Reputation: 35958
I am using opencv_contrib to detect textual regions in an image.
This is the original image
This is the image after textual regions are found:
As can be seen, there are overlapping groups in the image. For example, there seem to be two groups around Hello World
and two around Some more sample text
Question
In scenarios like these how can I keep the widest possible box by merging the two boxes. For these examples that would be one starting with H
and ending in d
so that it covers Hello World
. My reason for doing is is that I would like to crop part of this image and send it to tesseract.
Here is the relevant code that draws the boxes.
void groups_draw(Mat &src, vector<Rect> &groups)
{
for (int i=(int)groups.size()-1; i>=0; i--)
{
if (src.type() == CV_8UC3)
rectangle(src,groups.at(i).tl(),groups.at(i).br(),Scalar( 0, 255, 255 ), 2, 8 );
}
}
Here is what I've tried. My ideas are in comments.

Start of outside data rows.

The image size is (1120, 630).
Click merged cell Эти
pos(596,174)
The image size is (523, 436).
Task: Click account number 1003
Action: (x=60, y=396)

void groups_draw(Mat &src, vector<Rect> &groups)
{
int previous_tl_x = 0;
int previous_tl_y = 0;
int prevoius_br_x = 0;
int previous_br_y = 0;
//sort the groups from lowest to largest.
for (int i=(int)groups.size()-1; i>=0; i--)
{
//if previous_tl_x is smaller than current_tl_x then keep the current one.
//if previous_br_x is smaller than current_br_x then keep the current one.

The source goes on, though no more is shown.